Attending the expo is pointless for anyone who thinks they are a videogames journalist. There are no stories there, no scoops. There’s nothing you will read over the next few days that is anything other than carefully managed ouput from the PR department of major electronics and software companies. For the fanboys there will be some excitement, yes for those who somehow pin their self worth on a major corporation, but when all is said and done E3 is just glorified multimedia press release.
Many of you will watch the live feeds, read the achingly pointless and self-important liveblogging streams and devour every movie and screenshot being shat out of the giant glass anus that is the LA Convention Centre. But you are wasting your time. There’s not actually going to be anything really exciting announced. Every publisher will be showing off more third/first person shooters that either rip-off Modern Warfare or Gears of War. Most of the stuff on display at E3 will be based on the Unreal Engine, the bland face of modern gaming. You’ve seen one Unreal-based shooter you really have seen them all.
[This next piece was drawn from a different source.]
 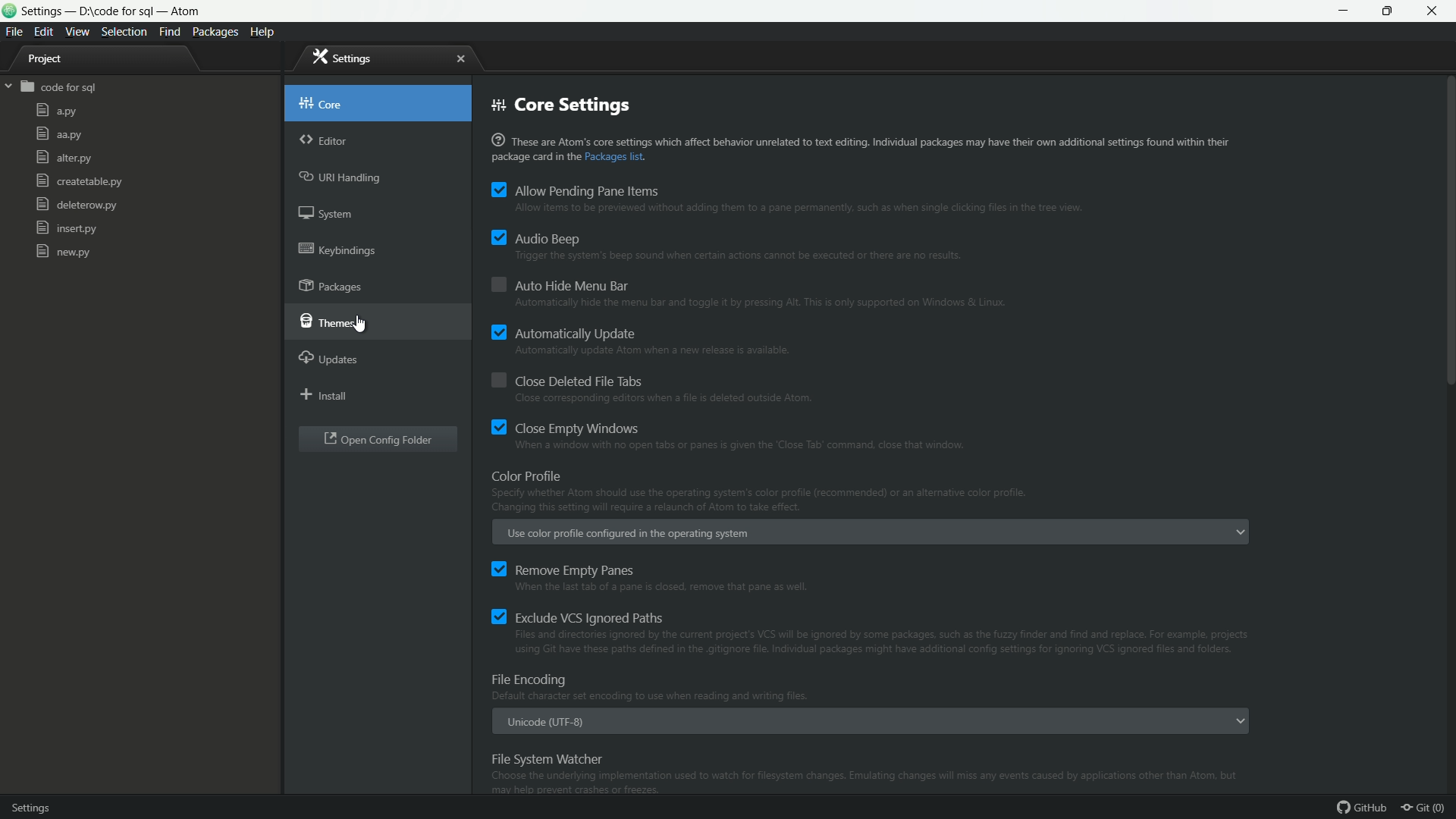 What do you see at coordinates (670, 588) in the screenshot?
I see `when the last tab of a pane is closed, remove that pane as well` at bounding box center [670, 588].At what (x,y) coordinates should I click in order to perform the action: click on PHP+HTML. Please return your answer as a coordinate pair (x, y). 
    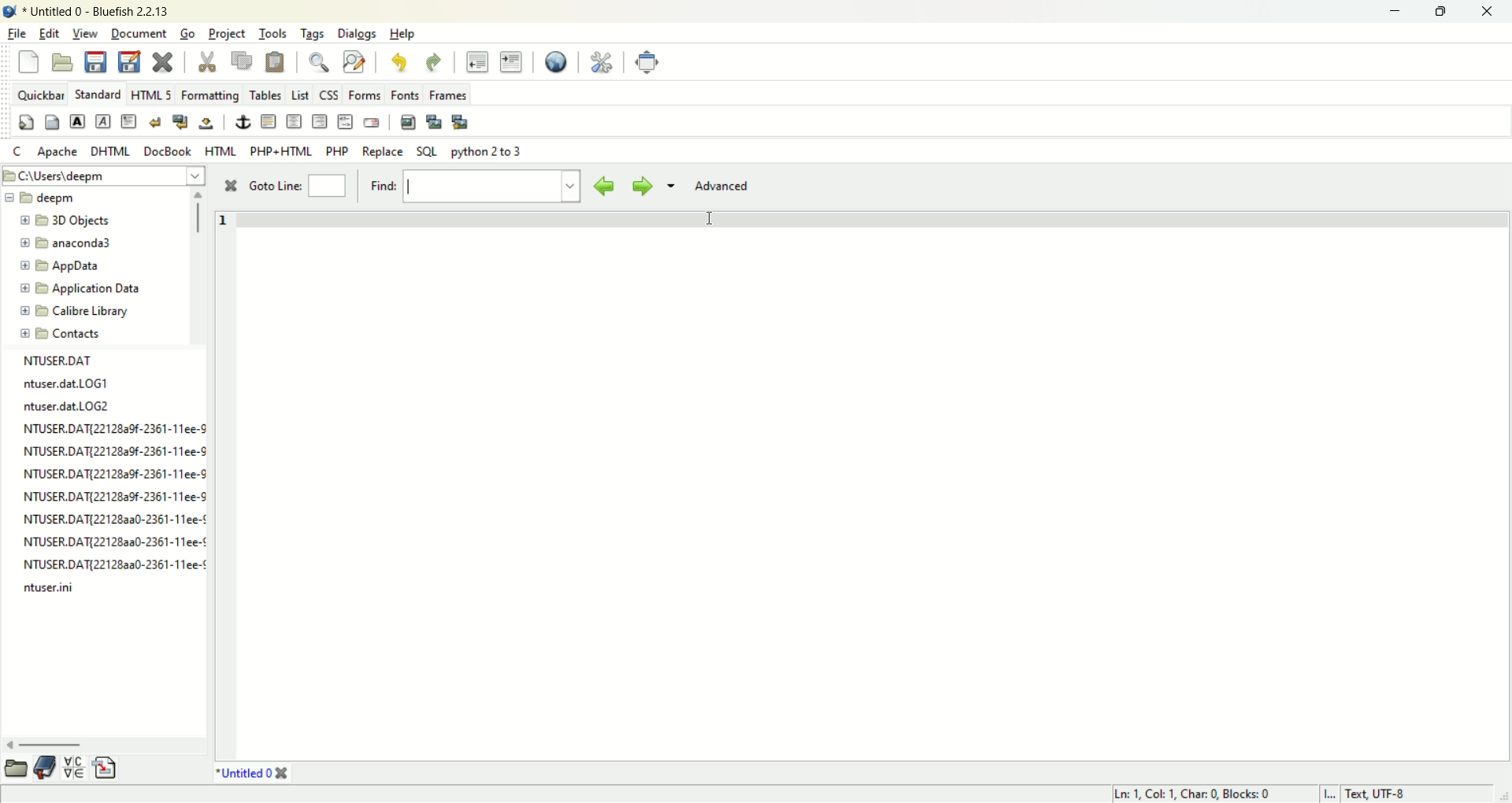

And what of the platform holders? Oh you are excited about Nintendo are you? Here’s how it’s going to go. Nintendo will open the show to much excitement, you may even let out a little bit of wee when Miyamoto-san takes the stage to pretend to be Link or something. The company will announce some new gimmick-based console that you’ll get ridiculously excited about. In a year it will be collecting dust under your sofa next to all the crappy cynical cash-in shite that Ubisoft flooded the format with. And you’ll be back to playing Modern Warfare 5 on you sixth replacement Xbox.
The games industry will announce so much junk this week and it’s all your fault. It’s your fault that even the very best and most ambitious games have you wandering around waiting for your pad to vibrate so you don’t have to use your eyes, ears or God forbid your brain. How sophisticated? Lab rats get to play more complex forms of entertainment. But you folks buy this crap. You didn’t buy the complex games, the ones that require thought and intelligence, the games that came complete with a lovingly produced manual for you to enjoy. No you wanted the same old crap every time, a first level – some £5 of your money – that teaches you how to walk, how to crawl under a pipe, how to leap over a barrier and a quick test of whether you know which direction up is.
One of the saddest experiences I’ve had this year was completing Portal 2. Sad because it was an amazing beautiful experience that got everything right and was now over. But sadder that it felt like a small oasis in an enormous dry dead desert. Some have held up Portal 2 as the sign of how far games have come, how artistic they can be, how the industry holds up against other forms of mass entertainment. But I think those things are only true for Portal 2. The game is more of an example of a very rare jewel. It shows all the rubbish peddled to us by publishers and platform holders for what it is. And today we’ll be sold tons more of it.
For the first time in years I won’t be watching.